On Guard against Exposure to Ideas [Ned Balbo]

What words will those in power declare taboo
to blur the line between what’s false and true?
Why do they feel uneasy, vulnerable?
Who else will they declare invisible?

Is truth transgendered, viewed with deep suspicion?
Can they erase those who reject their vision?
Is truth transmissible, a virus known
to spread by contact, or through words alone?

Fear isn’t science-based. An enemy
is needed: immigrants, diversity,
imagined foes….Scripture provides the lens—
Cause, cure, and risk are only dissonance

to be shut out, replaced by doublespeak.
The strong owe no protection to the weak,
and inconvenient truths, evidence-based,
are now regarded with the same distaste

by those whose power bestows entitlement—
who’d steal our very words and leave us silent….
Who will they ban when all of us are gone?
What else will they forbid before they’re done?

We can’t just wait till history unfolds
its measured arc…The future that it holds
(a fetus, frail, heart beating in the dark)
is ours, and all we need to strike the spark.


Ned Balbo’s 3 Nights of the Perseids, forthcoming in 2019, was selected by Erica Dawson for the Richard Wilbur Award. His previous books include The Trials of Edgar Poe and Other Poems (awarded the Donald Justice Prize and the Poets’ Prize), and Upcycling Paumanok (Measure Press).
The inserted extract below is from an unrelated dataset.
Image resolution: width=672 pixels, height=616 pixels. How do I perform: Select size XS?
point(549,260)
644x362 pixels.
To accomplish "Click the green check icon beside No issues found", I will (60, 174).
He received an NEA translation grant in 2017.

Inspiration: The prospect of CDC guidelines being used to erase people or perspectives that the current administration finds objectionable is repellant. That the same guidelines would seek to reduce the role of science in verifying research findings meant to help and heal is worse than troubling–it’s a full-on assault on our collective well-being.
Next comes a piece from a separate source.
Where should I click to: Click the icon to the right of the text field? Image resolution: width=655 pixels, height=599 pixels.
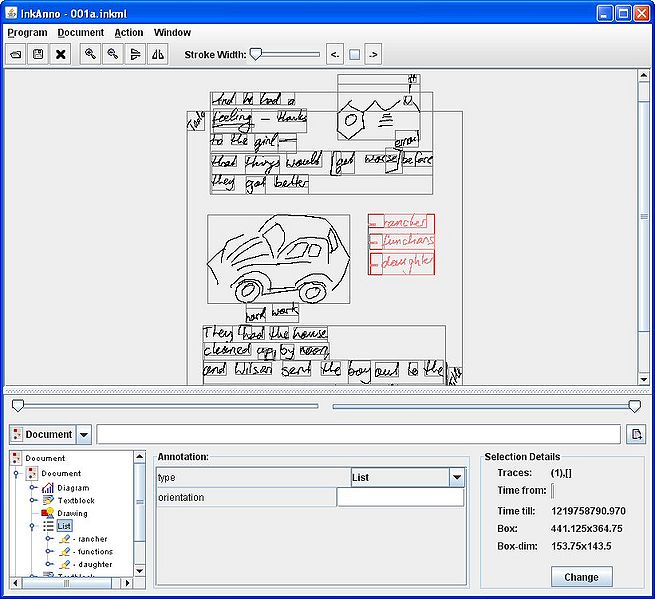tap(635, 434)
another epidemic [Irène Mathieu]

what is entitlement to an American fetus –
a womb lined in hundred-dollar bills,
a mother who doesn’t know she’s vulnerable
sitting in a gold tower, picking out a golden
goblet for her prenatal vitamins. this isn’t
evidence-based – it’s a whim of the tax-slashed,
a sudden shift in mood, like telling the chef it’ll be
Indian, not Chinese tonight (never say
they don’t appreciate diversity).

this fetus will have a life made for TV.
it’s easy enough to concoct, almost science-
based. take one part money, one part white,
close the still-developing ears,
shrink the hands even smaller, forbid speaking
if gay, transgender, or a girl, keep inside the
tower, never open the windows, train the fetus
to look people in the hairline, never the eye,
teach it the importance of its unborn name.
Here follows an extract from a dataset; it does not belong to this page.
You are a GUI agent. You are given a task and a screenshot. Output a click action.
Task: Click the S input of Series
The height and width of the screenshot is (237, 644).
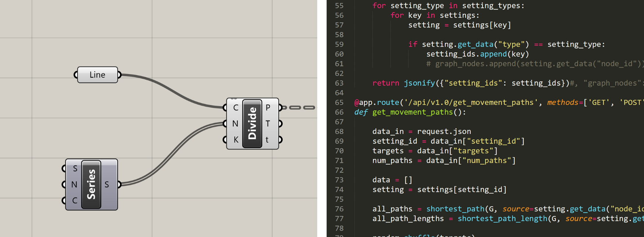(x=75, y=168)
and the father? he’s standing at the top of the tower,
still trying to climb higher. he will never be
tall enough, according to his father. he’s been told
that he was a disappointment even as a fetus.
he thinks he can hear the people below laughing
at him from here, talking, saying he’s wrong.
he’ll do anything to make them stop.
he’s been told so many lies
he doesn’t know the meaning of language.


Irène Mathieu is a pediatrician, writer, and public health researcher who has lived and worked in the United States, the Dominican Republic, Guatemala, Peru, and elsewhere. She is interested in social determinants of health, human rights, global public health, community-engaged research, and medical education. Irène is winner of the Bob Kaufman Book Prize and Yemassee Journal‘s Poetry Prize, and author of the book orogeny (Trembling Pillow Press, 2017) and poetry chapbook the galaxy of origins (dancing girl press & studio, 2014). She holds a BA in International Relations from the College of William & Mary and a MD from Vanderbilt University.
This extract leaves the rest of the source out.